I come across these 'crazy price' listings for all sorts of products. I believe that these are template listings and not actually available at present. (Although if anyone was daft enough to bid £999 the item may become available pretty quick)!
I don’t disagree that eBay should allow the creation and saving of templates for power sellers. In fact, it would help them do their job and produce more use-value for both eBay and for the buying community.
That said, eBay really should stress-test those listings as an internal audit for seller integrity and authenticity. In the first place, they would have to be community-flagged listings — flagged because they are complete outliers and suggest something sketchy on the dealer’s end.
This might, in fact, necessitate eBay to conduct random “buys” of those comically inflated products — to verify whether those sellers actually
do have the product on hand. If yes, then eBay receives the product, then returns it to the seller, fully insured, to let the seller know they passed their audit, adding a new distinction to a seller’s profile as being “audit-approved” (next to the other distinguishing markers like stars, “longtime seller”, “power seller”, and so on).
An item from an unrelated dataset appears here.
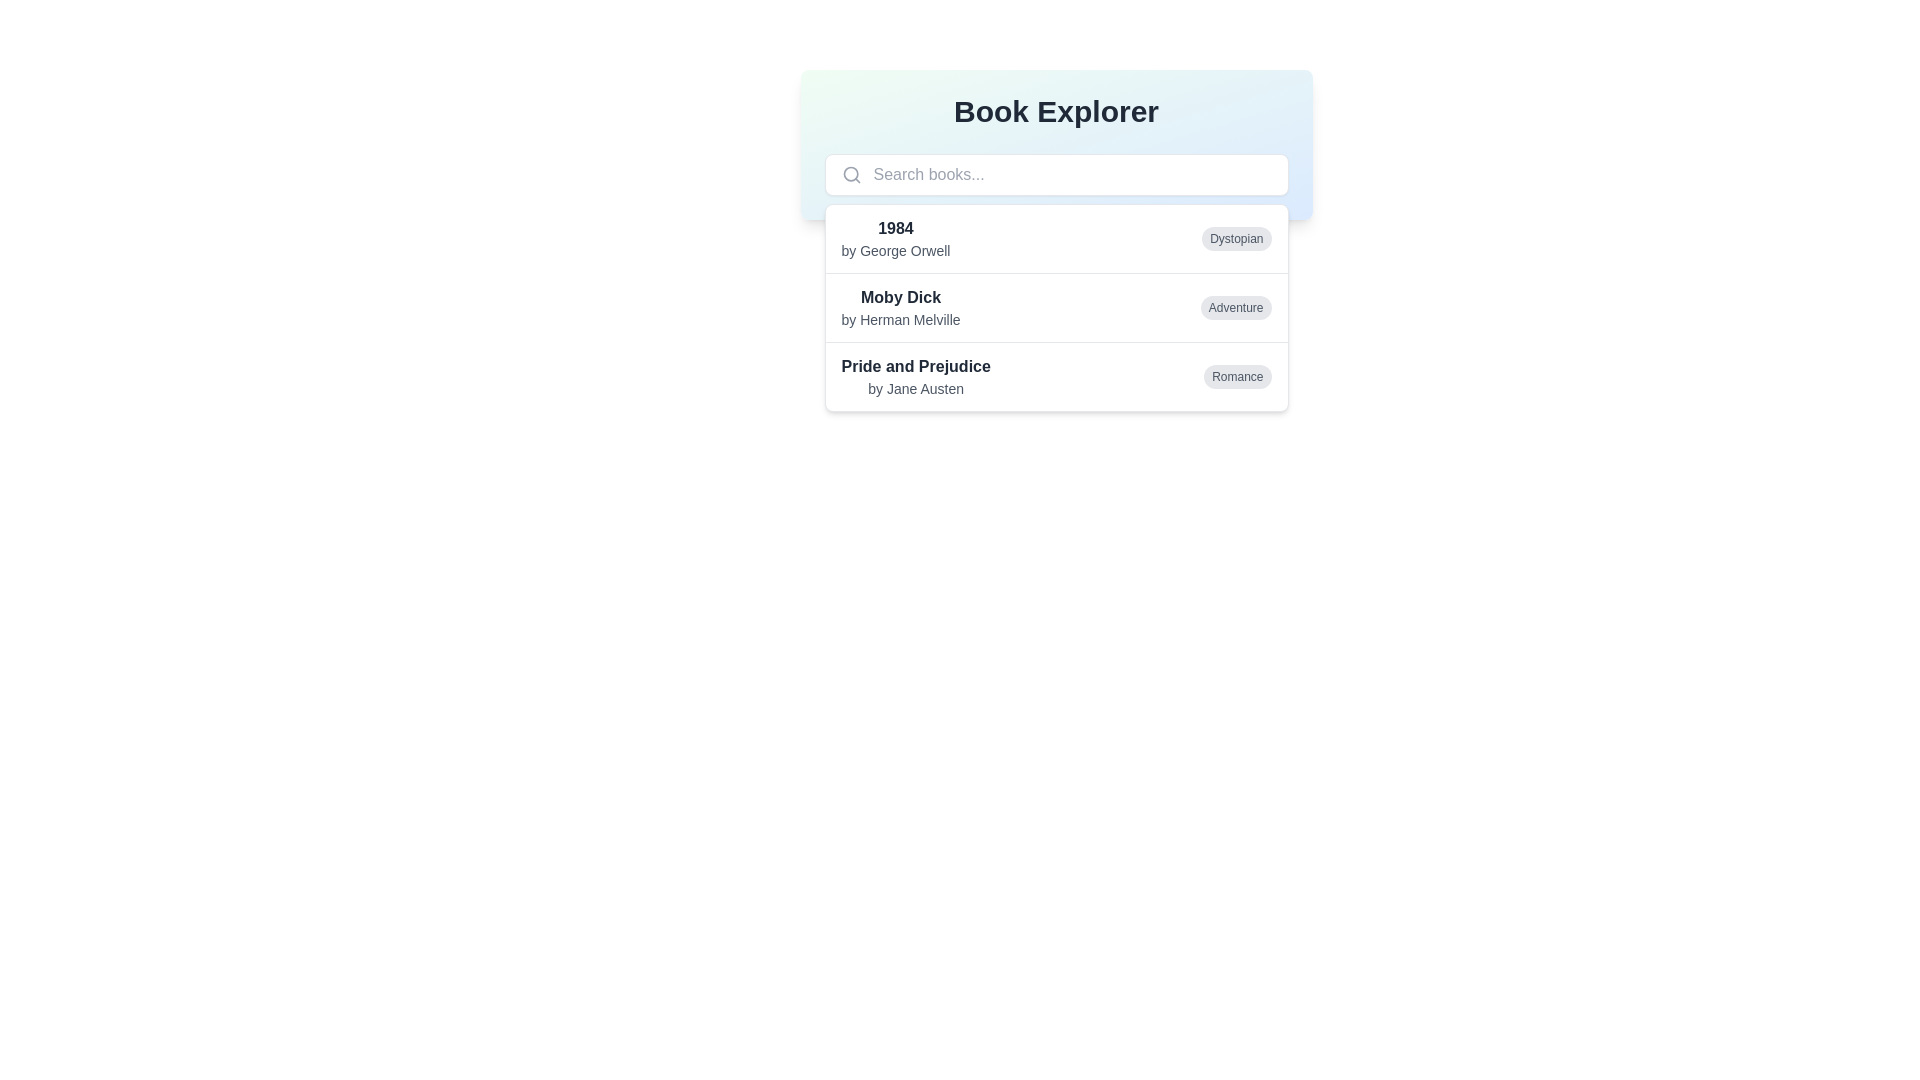 The image size is (1920, 1080). I want to click on the third selectable book entry in the dropdown list, which displays the book title, author, and genre, so click(1055, 377).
If no, then eBay issues them a strike for deceptive listing practices and that gets slapped on in lieu of “audit-passed”. It wouldn’t mean the eBay seller’s “100 per cent” rating with buyer feedback is false, but it would give future buyers advance notice that the seller was unable to deliver on community-flagged products whose listing price looked (and was) extraordinary.
That audit system would probably see the end of many listings with posted absurd prices, falsely skewing the supply and demand picture for those products when they do come up for sale (when the product is on-hand).